> [WORK TASK]: Copy out the lines below that hold the word "will".

> [EXERCISE MATERIALS]:
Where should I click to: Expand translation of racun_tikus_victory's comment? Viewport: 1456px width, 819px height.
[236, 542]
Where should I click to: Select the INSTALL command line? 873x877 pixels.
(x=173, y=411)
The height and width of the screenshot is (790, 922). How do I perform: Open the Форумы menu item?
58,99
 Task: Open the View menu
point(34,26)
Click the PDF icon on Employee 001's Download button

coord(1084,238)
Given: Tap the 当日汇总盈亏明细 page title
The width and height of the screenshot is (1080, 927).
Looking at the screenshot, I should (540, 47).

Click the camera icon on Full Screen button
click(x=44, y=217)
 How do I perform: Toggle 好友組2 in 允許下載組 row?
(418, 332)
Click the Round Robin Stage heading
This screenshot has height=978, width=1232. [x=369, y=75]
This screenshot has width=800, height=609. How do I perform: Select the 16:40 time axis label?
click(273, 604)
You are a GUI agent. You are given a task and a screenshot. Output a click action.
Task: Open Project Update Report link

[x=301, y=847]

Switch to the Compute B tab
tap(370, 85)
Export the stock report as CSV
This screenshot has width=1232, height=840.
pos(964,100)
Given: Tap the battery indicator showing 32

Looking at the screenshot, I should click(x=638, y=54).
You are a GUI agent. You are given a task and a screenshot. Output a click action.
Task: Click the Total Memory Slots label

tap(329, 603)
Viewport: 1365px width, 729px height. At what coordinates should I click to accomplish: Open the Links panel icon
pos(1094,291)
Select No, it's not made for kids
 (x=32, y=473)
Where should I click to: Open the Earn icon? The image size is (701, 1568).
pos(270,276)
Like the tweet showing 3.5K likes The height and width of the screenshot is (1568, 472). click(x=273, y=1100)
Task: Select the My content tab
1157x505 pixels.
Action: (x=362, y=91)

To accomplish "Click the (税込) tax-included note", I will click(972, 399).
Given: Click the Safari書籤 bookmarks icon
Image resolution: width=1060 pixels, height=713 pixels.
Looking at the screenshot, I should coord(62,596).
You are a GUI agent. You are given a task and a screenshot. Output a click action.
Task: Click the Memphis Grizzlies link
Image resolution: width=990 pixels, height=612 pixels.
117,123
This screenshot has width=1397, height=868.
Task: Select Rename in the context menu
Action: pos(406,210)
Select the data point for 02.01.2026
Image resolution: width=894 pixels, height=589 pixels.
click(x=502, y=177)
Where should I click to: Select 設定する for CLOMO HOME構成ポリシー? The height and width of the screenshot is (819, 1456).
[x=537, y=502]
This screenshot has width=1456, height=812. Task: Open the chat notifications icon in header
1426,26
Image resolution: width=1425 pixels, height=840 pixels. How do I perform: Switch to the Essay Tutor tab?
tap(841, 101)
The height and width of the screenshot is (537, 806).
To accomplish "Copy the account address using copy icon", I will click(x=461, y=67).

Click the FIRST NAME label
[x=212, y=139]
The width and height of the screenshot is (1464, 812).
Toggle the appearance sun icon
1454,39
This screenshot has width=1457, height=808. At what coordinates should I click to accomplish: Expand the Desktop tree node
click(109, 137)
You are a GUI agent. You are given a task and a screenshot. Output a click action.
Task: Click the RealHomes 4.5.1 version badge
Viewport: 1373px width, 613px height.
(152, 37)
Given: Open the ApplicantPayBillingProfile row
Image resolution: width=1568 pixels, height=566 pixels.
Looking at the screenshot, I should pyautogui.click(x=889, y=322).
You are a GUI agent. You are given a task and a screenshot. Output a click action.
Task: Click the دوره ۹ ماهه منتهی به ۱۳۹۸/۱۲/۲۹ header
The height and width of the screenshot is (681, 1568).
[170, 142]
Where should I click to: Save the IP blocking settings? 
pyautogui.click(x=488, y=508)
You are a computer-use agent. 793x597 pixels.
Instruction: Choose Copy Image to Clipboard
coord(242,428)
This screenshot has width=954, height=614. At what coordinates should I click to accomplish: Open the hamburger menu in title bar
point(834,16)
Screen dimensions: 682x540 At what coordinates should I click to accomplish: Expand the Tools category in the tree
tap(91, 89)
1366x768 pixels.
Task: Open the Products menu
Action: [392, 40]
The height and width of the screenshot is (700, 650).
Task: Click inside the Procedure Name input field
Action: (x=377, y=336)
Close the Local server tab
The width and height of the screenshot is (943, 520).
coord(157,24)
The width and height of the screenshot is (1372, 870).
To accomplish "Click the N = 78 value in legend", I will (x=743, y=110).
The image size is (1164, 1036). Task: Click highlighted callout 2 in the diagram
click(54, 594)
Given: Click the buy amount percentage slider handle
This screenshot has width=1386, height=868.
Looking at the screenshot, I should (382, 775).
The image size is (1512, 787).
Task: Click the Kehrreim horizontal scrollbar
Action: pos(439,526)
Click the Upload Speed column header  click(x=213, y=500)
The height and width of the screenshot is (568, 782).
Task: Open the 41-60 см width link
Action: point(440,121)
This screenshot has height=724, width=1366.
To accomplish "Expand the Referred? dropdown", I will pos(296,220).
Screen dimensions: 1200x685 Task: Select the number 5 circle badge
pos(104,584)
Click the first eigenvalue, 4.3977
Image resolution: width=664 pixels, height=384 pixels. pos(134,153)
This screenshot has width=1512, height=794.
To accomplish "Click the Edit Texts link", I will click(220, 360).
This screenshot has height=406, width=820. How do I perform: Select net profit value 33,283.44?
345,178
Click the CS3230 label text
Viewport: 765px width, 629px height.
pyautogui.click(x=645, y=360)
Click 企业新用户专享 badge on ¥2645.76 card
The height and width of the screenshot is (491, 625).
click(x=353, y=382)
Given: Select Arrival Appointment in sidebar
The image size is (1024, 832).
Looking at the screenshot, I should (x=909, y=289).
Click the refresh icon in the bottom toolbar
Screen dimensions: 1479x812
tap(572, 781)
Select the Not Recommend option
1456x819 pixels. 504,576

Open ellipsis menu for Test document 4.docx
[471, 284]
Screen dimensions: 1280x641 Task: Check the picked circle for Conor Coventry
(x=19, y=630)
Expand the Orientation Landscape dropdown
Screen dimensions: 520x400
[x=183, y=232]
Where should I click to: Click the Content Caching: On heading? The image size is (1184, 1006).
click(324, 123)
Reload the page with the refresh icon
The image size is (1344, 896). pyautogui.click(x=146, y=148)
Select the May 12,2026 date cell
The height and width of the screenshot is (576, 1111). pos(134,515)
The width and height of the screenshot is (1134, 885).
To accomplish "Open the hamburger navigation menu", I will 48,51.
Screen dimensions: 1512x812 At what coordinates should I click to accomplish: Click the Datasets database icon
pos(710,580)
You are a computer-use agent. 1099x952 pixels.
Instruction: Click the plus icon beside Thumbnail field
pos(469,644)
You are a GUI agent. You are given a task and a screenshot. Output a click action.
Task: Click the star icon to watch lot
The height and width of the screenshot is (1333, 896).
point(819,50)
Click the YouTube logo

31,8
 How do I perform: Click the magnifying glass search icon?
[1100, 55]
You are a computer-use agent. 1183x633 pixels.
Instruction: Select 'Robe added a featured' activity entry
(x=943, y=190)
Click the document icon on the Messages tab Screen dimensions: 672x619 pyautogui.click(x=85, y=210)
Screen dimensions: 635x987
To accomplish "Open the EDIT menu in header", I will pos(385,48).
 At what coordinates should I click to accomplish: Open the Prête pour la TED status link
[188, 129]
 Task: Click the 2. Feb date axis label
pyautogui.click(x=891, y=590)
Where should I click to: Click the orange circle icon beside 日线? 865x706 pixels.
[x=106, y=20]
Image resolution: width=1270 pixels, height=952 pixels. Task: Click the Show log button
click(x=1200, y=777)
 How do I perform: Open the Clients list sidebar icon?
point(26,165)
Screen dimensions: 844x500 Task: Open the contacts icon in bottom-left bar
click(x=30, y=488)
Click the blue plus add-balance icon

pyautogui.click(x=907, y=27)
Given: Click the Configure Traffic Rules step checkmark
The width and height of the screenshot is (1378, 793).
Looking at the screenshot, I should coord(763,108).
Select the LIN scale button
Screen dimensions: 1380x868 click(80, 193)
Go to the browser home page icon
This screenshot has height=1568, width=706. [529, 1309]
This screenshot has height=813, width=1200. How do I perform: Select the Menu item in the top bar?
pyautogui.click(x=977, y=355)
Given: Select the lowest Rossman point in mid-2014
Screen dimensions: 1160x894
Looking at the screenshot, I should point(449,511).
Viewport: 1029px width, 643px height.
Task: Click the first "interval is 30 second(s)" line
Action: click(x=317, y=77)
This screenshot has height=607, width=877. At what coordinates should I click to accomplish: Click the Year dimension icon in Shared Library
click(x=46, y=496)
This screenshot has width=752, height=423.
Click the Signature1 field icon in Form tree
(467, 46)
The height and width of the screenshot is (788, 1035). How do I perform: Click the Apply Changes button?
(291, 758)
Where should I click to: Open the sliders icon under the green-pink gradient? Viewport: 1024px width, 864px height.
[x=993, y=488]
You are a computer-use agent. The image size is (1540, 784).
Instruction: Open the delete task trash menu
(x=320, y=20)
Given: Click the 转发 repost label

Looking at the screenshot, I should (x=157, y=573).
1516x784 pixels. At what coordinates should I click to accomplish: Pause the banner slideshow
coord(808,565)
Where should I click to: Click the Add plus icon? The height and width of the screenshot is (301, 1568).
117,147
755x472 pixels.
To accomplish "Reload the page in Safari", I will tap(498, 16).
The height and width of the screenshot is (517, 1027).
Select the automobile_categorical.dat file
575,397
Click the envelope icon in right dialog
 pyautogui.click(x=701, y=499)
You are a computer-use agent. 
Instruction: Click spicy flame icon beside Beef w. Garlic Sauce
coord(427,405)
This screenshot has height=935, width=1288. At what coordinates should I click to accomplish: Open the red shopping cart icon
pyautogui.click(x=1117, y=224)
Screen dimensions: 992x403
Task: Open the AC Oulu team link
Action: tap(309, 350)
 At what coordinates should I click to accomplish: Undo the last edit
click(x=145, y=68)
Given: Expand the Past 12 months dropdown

> [REPLY]:
To accomplish "Click the (税込) tax-included note", I will click(972, 399).
To accomplish "Copy the account address using copy icon", I will click(x=461, y=67).
To accomplish "Click the N = 78 value in legend", I will (x=743, y=110).
To accomplish "Expand the Referred? dropdown", I will pos(296,220).
To accomplish "Click the Edit Texts link", I will click(220, 360).
To accomplish "Open the hamburger navigation menu", I will 48,51.
To accomplish "Open the EDIT menu in header", I will pos(385,48).
To accomplish "Reload the page in Safari", I will tap(498, 16).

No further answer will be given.